WRITTEN PROBLEM -
Render the stretch from the line containing "Where should I" through the end of the material as a Markdown table with columns Row and Material line, one numbered row per line, skipping blank lines and leaving the pictures out.

SOURCE RECORDS -

★ ★ ★ ★ ★ ★ ★

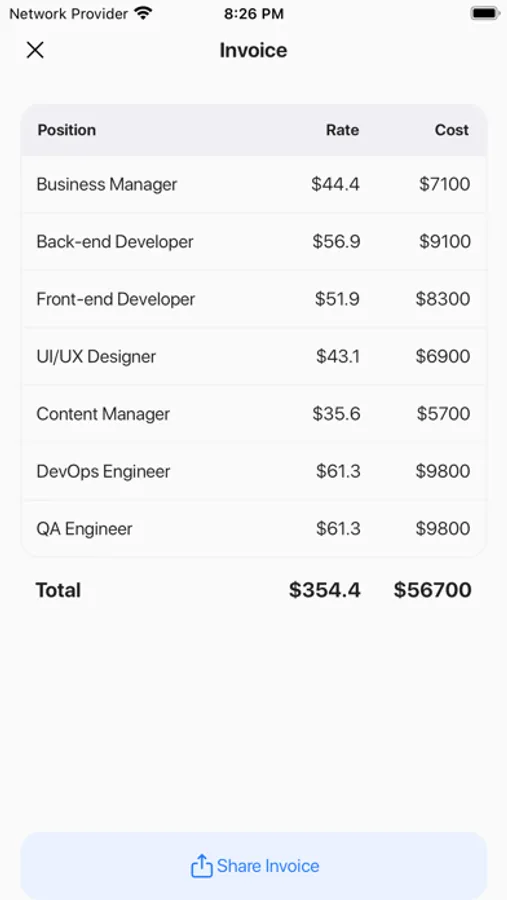Tap the total rate $354.4
The width and height of the screenshot is (507, 900).
pos(324,590)
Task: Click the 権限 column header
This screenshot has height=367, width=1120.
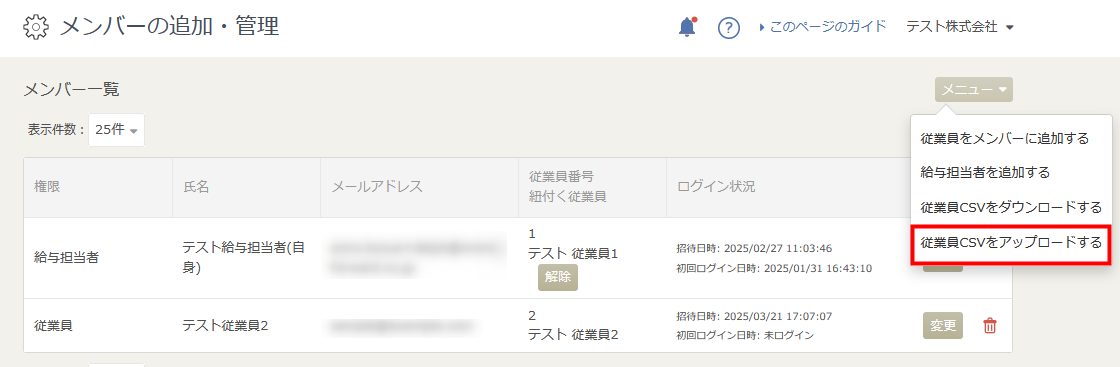Action: point(47,187)
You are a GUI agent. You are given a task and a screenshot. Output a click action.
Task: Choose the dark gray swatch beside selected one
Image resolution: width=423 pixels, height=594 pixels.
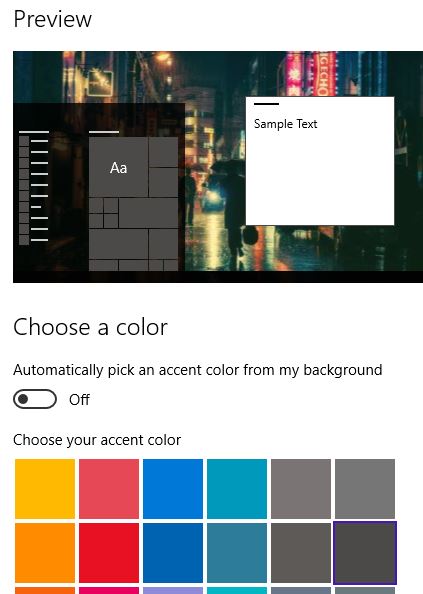[x=301, y=553]

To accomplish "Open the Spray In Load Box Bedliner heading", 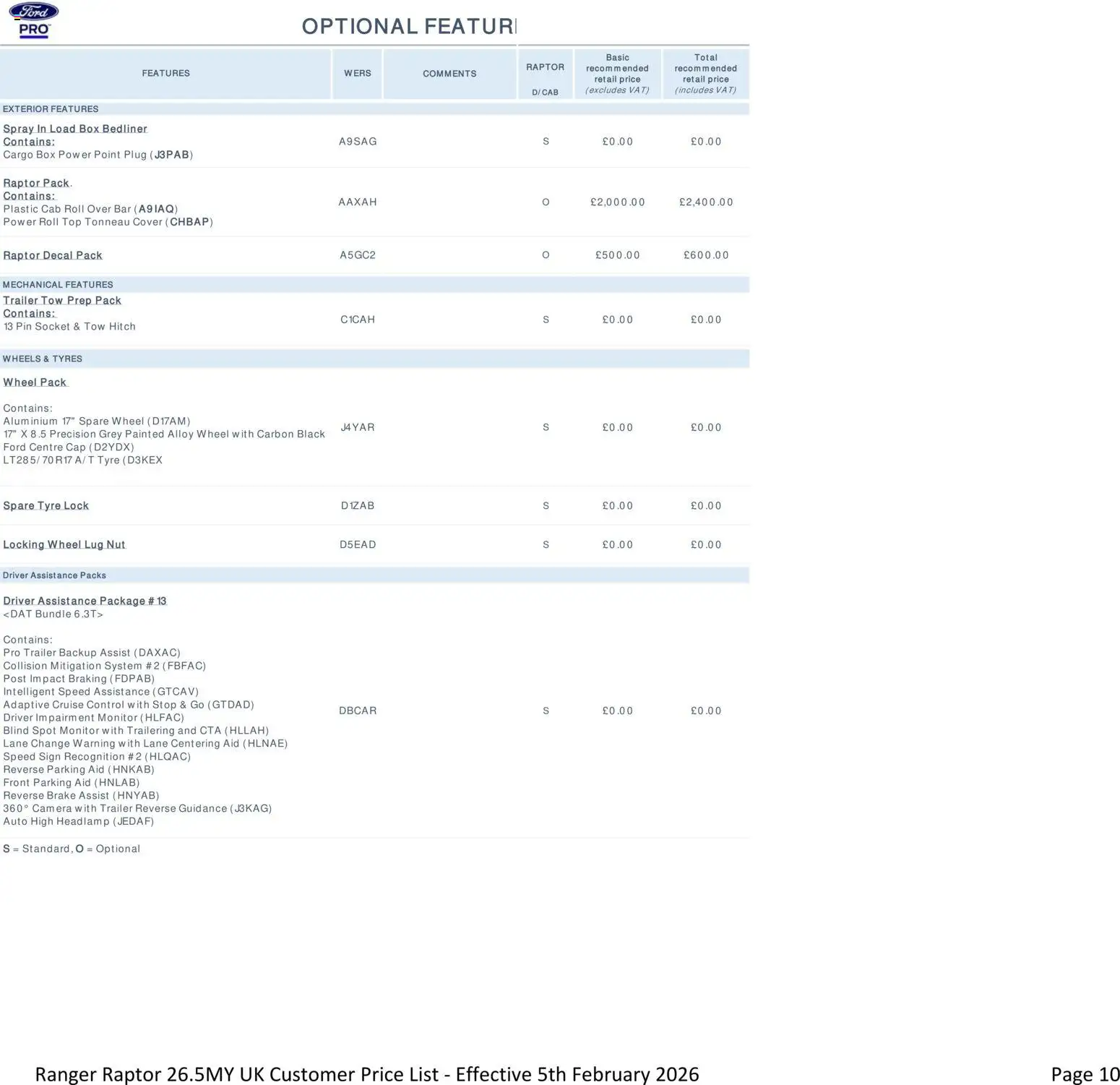I will (x=75, y=129).
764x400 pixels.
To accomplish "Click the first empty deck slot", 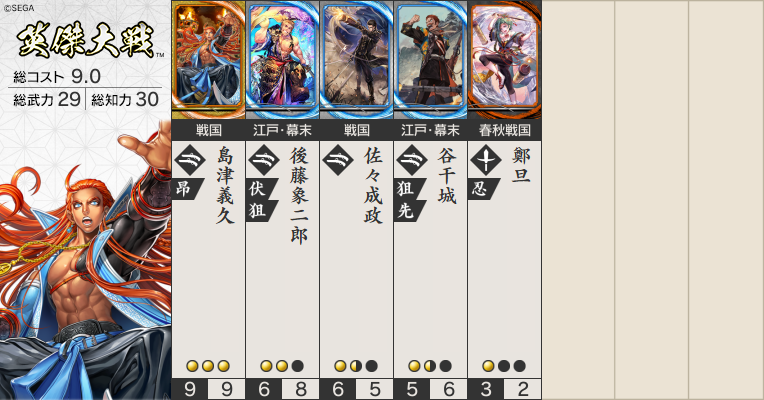I will click(x=578, y=200).
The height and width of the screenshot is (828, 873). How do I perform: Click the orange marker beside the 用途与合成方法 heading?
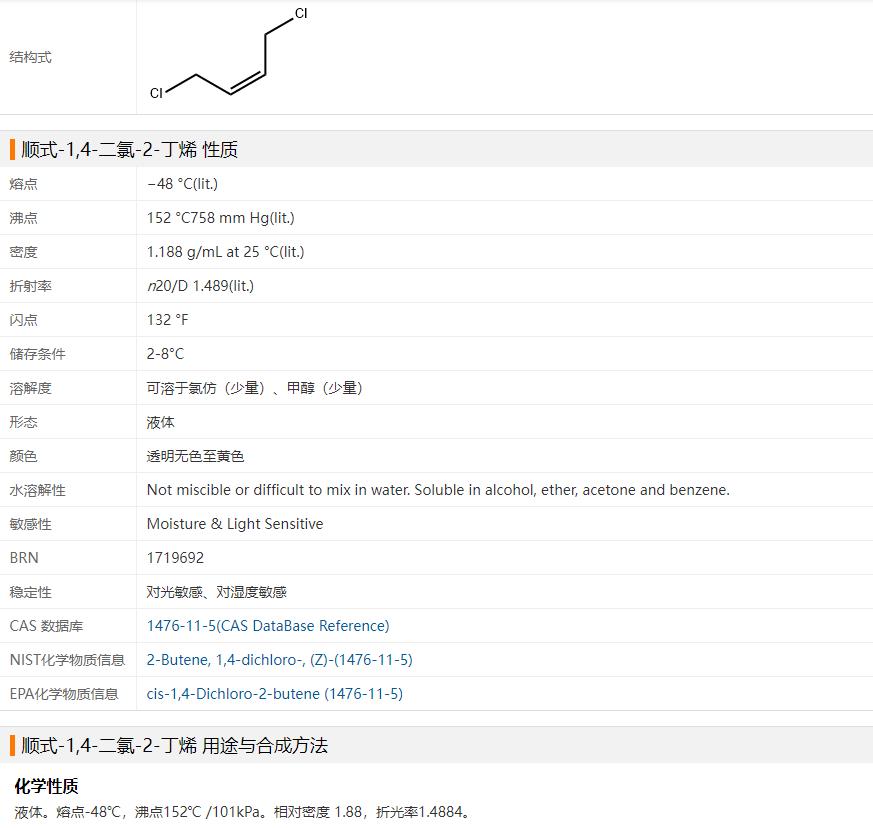(13, 746)
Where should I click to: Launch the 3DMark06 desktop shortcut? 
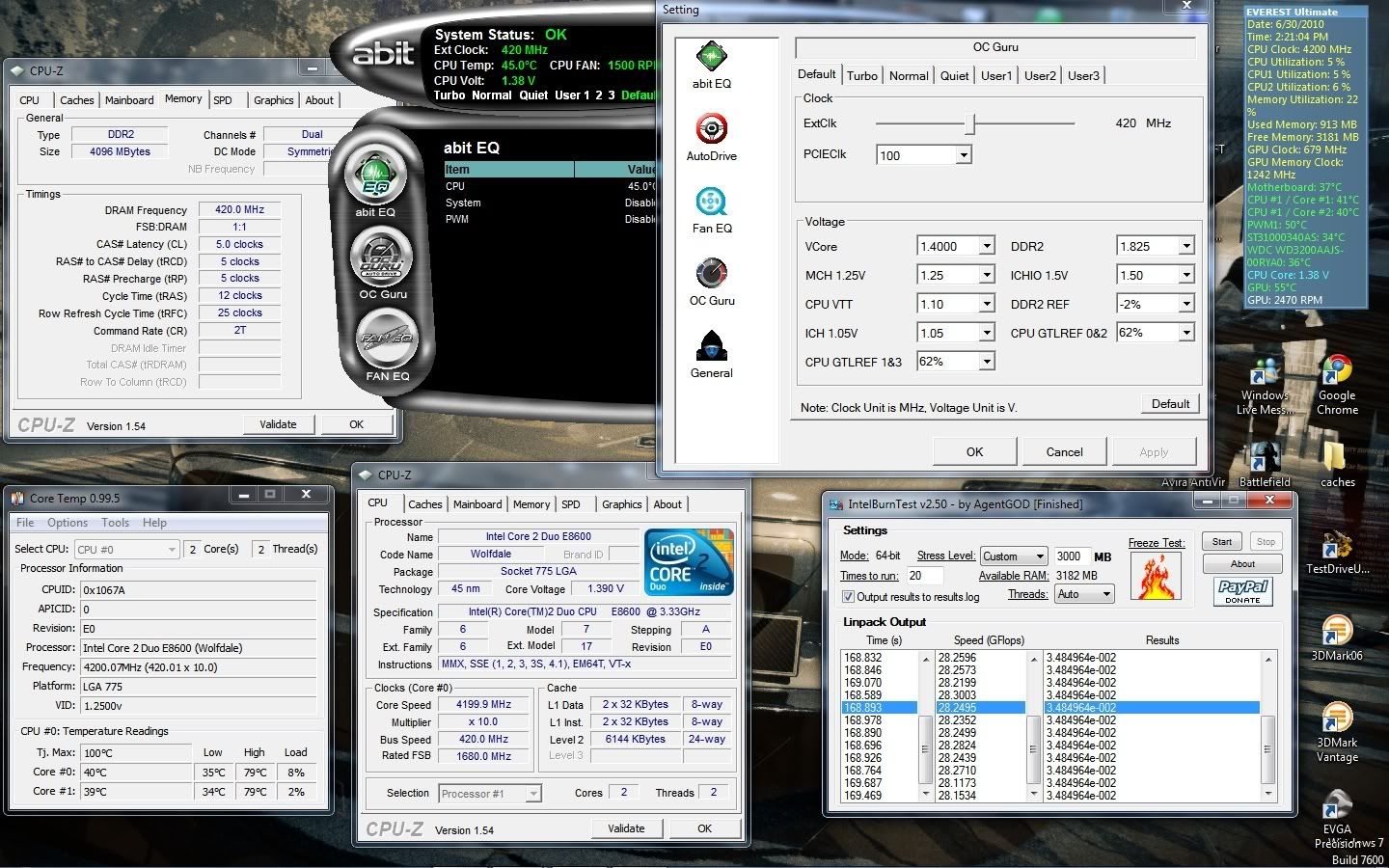pos(1337,632)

★ ★ ★ ★ ★ ★ ★

EXERCISE OUTPUT -
| Row | Material line |
|---|---|
| 1 | Where should I click to: Launch the 3DMark06 desktop shortcut?  |
| 2 | pos(1337,632) |